We do like Wizards of Waverly Place for their biracial family. And, they sometimes drop in some Spanish and such; so, this one is still good on our list.
We always thought that Nickelodeon, with it’s Dora the Explorer, Diego, etc., line up would be a safer bet. And, truthfully, I think the younger kid shows do get it right. So, what’s up with the tween shows?
This past week, we decided to try the show iCarly. We had watched School of Rock before, and we like the little girl (who is now Carly of iCarly) and decided to watch it. This was the episode where Carly and her friends are invited to Japan to attend an awards show. “Hmmm…” we though, “Interesting. This could be going somewhere good!” The group flew to Japan, there was some good humor in there, and then… of course….the tween show took a turn for the racist worse.

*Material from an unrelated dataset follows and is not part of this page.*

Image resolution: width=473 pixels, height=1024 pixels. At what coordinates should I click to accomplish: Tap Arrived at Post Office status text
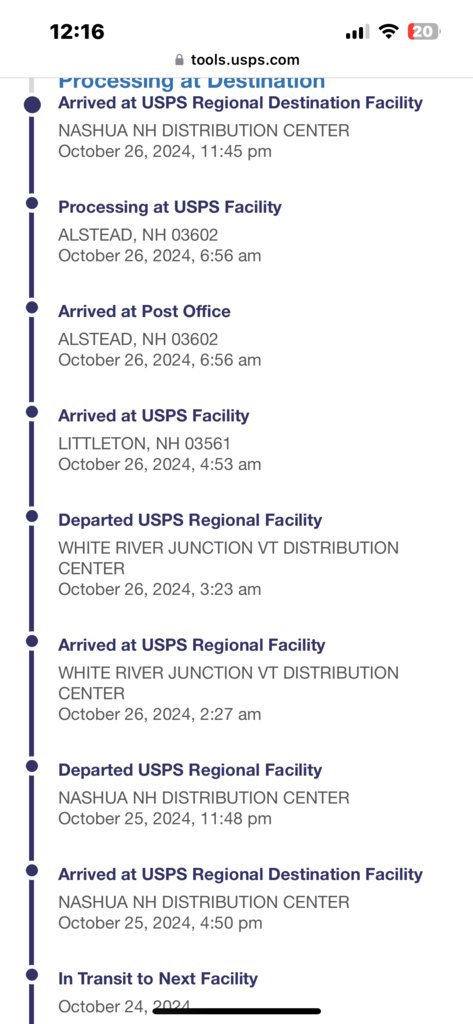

For some reason, despite the fact that 1/2 of this episode’s actors were Japanese and/or of Asian heritage, racist stereotypes and ignorant American-centricity began to rear it’s ugly head. Phrases like “those sneaky Japanese”, and “Why can’t anyone speak English in this country?!?” were abundant. Scenes of Japanese having to look up in the English/Japanese dictionary the word “Hello” and “a” were torture to watch. The obligatory karate match in which the American boy and girl break up the fight seemed to last forever. And, let’s not forget the Japanese toupe-wearing security guard who could only communicate with colorful childlike signs.
My husband and I kept the television on for as long as we could, and finally, we turned to each other and said, “That’s enough!” Our daughters asked why we turned it off, and, age appropriately, we simply said, “we don’t like to watch shows where people make fun of other people.” If they were older, yes, we’d go into the whole racial stereotyping, and maybe they do understand it on some level. But, for now, we have to talk about it in terms of who’s “being nice” and “who is not being nice.”
Frankly, I’m looking forward to the age when we CAN have these types of conversations — conversations about racial stereotyping, about American-centric ignorance, about ways in which media inaccurately portray certain groups of people. But, for now, this will have to do.
Anyone else out there with older/younger kids who would do this differently? Do you ban certain shows all together, or do you use them as springboards for conversation?